If you do choose to ask professional management companies to do the work for you, you should look for a reputable company that will not cheat on you. Choose a company that responds in a timely manner to complaints of tenants and immediately attends to necessary repairs. Choose a company that does not handle too many clients, otherwise they will be spreading themselves thin and won’t properly pay attention to your property. Choose companies that are easy to communicate with and that will keep you updated regarding your property.
(2) Be sure you have enough funds without incurring additional debt.
While a real estate investment could be profitable, it could also be costly. Repairs, renovations and insurance cost big bucks, so be sure that you are financially capable of handling those things without falling into a lot of debt. You also need to prepare for a bigger down payment too, so make sure that you have enough money to spend initially on your property. If you do decide to take a loan, make sure that you subscribe to reasonable interest rates.

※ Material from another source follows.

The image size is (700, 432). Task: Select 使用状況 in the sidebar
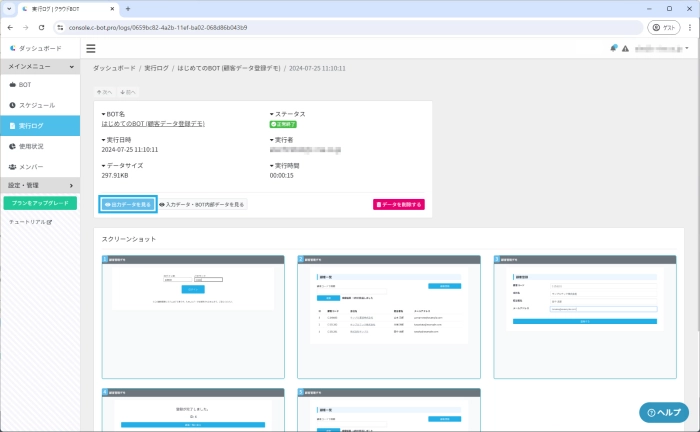click(x=33, y=146)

(3) Check the property carefully.
You need to go through the property that you are potentially going to buy with a fine-toothed comb. Ask if there have been any issues in the past, if there are any repairs that need to be made, or if there are portions that need to be altered. If you find a property that is sold very cheaply, it must be too good to be true. You might be in for a surprise, and you could be required to do a lot of repairs that could test your patience and your pockets.
(4) Is it in a good location?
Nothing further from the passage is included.